[原文]:
本篇文章承接上文,主要阐述代码,分布的成果等工作。识别结果为单帧图片,每一张图片识别完之后,放在一起,就可以连续播放单帧文件,变成视频,或者直接在matlab图窗里面播放。关于这个函数的功能我会在下一篇文章中进行介绍,感兴趣可以点个关注,去我主页看,或者直接下载资源:传送门。偶尔在平台上回复不及时,可以来找我咨询或下载
注意,要成功复现本项目需要准备好matlab2020a以上版本以及python3.0环境,最好准备好cuda环境,可以大幅度降低大数据训练的时间,没有也没关系,准备好后可以进行接下来的内容啦。
开始正文
数据准备
准备训练集和数据集,训练集包括以下文件:
如果你下载的是我准备好的200个测试文件,那么应该包含如下内容:
测试集如下所示,你可以从训练集随机选取一些作为测试集,也可以使用我打包好的文件。
对于calib的标签文件,我选择了一个放在里面,感兴趣的可以选其他的calib放在里面,当然,你也可以去德国图宾根官网下载数据,同样适用于我们的项目!(前提是要会ladder,想要更多数据的可以联系我q2504953121,路况包括不限于田野,交通路口,高架桥,高校校园等复杂路况。)

[记录摘录]:
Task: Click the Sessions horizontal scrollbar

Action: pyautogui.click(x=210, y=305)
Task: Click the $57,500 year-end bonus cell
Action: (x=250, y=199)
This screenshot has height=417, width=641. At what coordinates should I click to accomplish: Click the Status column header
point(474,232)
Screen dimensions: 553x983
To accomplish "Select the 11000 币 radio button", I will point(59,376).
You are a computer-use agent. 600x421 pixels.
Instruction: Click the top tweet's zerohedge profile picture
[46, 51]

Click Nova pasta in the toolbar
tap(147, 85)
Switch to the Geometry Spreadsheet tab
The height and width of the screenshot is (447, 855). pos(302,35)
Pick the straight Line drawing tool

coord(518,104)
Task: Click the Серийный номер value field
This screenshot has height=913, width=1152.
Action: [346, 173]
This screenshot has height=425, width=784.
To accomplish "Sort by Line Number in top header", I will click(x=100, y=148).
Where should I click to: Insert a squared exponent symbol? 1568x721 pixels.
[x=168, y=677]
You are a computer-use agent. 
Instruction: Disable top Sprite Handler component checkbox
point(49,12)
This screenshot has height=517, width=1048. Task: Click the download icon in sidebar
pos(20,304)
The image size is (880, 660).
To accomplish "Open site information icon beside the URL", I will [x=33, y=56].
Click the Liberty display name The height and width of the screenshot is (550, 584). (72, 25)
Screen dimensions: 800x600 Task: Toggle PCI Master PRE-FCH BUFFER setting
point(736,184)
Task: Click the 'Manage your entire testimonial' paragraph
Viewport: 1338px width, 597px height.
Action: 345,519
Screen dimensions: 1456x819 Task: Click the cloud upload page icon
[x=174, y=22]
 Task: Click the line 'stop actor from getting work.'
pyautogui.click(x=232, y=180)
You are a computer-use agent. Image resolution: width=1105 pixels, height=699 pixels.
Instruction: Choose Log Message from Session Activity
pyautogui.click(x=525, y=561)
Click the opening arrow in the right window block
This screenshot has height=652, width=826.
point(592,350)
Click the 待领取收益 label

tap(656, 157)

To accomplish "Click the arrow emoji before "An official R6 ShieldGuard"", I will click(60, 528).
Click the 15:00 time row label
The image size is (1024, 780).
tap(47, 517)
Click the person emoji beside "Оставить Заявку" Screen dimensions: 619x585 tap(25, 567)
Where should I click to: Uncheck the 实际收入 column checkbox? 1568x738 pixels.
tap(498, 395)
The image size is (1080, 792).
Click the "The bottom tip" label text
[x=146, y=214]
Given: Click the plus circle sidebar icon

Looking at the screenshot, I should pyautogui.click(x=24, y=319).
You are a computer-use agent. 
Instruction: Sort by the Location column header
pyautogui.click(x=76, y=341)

[任务目标]:
A - 请列出原文括号里提到的所有路况类型。
B - 从讲数据准备的原文最后一句之后接着往下写。
这些记录与原文没有关系。

[书面回答]:
A - 田野、交通路口、高架桥、高校校园

B -
数据集可视化
clc; clear; close all;
file = '000264'; % 文件编号
fid=fopen(['./training/velodyne/',file,'.bin'],'rb');
[a,count]=fread(fid,'float32');
fclose(fid);
x = a(1:4:end);
y = a(2:4:end);
z = a(3:4:end);
reflectivity = a(4:4:end);
point_cloud = [x,y,z,reflectivity];
data = pointCloud([x y z]);
figure(11);
pcshow(data);hold on;
label = importdata(['./training/label/',file,'.txt']);
obsName = label.textdata;
data_label = label.data;
obsNum = size(data_label,1); % 包含DontCare类障碍物的总个数
obsCount = 0; % 初始化不包含DontCare类障碍物个数为0
data_calib = importdata(['./training/calib/',file,'.txt']);
Tr_velo_to_cam = reshape(data_calib.data(end-1,:),[4,3])';
Tr_velo_to_cam = [Tr_velo_to_cam;0 0 0 1];
pos = {}; % 创建一个cell数组用于存储障碍物坐标
for i = 1:obsNum
if obsName{i} == "DontCare"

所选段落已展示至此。